PROBLEM STATEMENT: Reproduce each of the entries that follow, exactly.
BEGIN SOURCE MATERIAL
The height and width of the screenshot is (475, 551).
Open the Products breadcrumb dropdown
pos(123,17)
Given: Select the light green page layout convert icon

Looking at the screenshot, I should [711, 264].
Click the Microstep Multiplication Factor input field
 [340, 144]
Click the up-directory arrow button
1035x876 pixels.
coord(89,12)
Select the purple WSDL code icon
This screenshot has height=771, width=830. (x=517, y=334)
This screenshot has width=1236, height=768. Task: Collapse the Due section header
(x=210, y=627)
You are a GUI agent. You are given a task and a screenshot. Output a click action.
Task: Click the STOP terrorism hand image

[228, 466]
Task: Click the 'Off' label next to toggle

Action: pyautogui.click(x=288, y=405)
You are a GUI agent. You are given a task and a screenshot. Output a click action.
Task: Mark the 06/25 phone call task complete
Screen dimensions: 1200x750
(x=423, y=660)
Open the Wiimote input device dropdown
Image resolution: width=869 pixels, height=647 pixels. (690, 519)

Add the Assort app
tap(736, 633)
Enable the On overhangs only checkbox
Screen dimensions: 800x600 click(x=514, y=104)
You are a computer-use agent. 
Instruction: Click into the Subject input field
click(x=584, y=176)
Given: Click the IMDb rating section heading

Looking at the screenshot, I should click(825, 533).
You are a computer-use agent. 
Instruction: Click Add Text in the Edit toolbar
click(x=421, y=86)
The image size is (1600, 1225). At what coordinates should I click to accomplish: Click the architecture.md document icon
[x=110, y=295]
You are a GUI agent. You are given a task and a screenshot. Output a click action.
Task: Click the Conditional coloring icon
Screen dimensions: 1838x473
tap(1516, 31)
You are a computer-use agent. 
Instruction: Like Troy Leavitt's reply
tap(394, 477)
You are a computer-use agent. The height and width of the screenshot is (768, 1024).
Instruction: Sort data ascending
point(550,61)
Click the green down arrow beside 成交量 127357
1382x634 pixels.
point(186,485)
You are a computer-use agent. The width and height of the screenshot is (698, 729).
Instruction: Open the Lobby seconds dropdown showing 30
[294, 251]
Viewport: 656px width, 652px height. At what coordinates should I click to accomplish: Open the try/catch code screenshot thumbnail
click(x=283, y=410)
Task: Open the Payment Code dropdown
END SOURCE MATERIAL
YOUR SOLUTION:
The height and width of the screenshot is (475, 551).
Open the Products breadcrumb dropdown
pos(123,17)
Given: Select the light green page layout convert icon

Looking at the screenshot, I should [711, 264].
Click the Microstep Multiplication Factor input field
 [340, 144]
Click the up-directory arrow button
1035x876 pixels.
coord(89,12)
Select the purple WSDL code icon
This screenshot has height=771, width=830. (x=517, y=334)
This screenshot has width=1236, height=768. Task: Collapse the Due section header
(x=210, y=627)
You are a GUI agent. You are given a task and a screenshot. Output a click action.
Task: Click the STOP terrorism hand image

[228, 466]
Task: Click the 'Off' label next to toggle

Action: pyautogui.click(x=288, y=405)
You are a GUI agent. You are given a task and a screenshot. Output a click action.
Task: Mark the 06/25 phone call task complete
Screen dimensions: 1200x750
(x=423, y=660)
Open the Wiimote input device dropdown
Image resolution: width=869 pixels, height=647 pixels. (690, 519)

Add the Assort app
tap(736, 633)
Enable the On overhangs only checkbox
Screen dimensions: 800x600 click(x=514, y=104)
You are a computer-use agent. 
Instruction: Click into the Subject input field
click(x=584, y=176)
Given: Click the IMDb rating section heading

Looking at the screenshot, I should click(825, 533).
You are a computer-use agent. 
Instruction: Click Add Text in the Edit toolbar
click(x=421, y=86)
The image size is (1600, 1225). At what coordinates should I click to accomplish: Click the architecture.md document icon
[x=110, y=295]
You are a GUI agent. You are given a task and a screenshot. Output a click action.
Task: Click the Conditional coloring icon
Screen dimensions: 1838x473
tap(1516, 31)
You are a computer-use agent. 
Instruction: Like Troy Leavitt's reply
tap(394, 477)
You are a computer-use agent. The height and width of the screenshot is (768, 1024).
Instruction: Sort data ascending
point(550,61)
Click the green down arrow beside 成交量 127357
1382x634 pixels.
point(186,485)
You are a computer-use agent. The width and height of the screenshot is (698, 729).
Instruction: Open the Lobby seconds dropdown showing 30
[294, 251]
Viewport: 656px width, 652px height. At what coordinates should I click to accomplish: Open the try/catch code screenshot thumbnail
click(x=283, y=410)
Task: Open the Payment Code dropdown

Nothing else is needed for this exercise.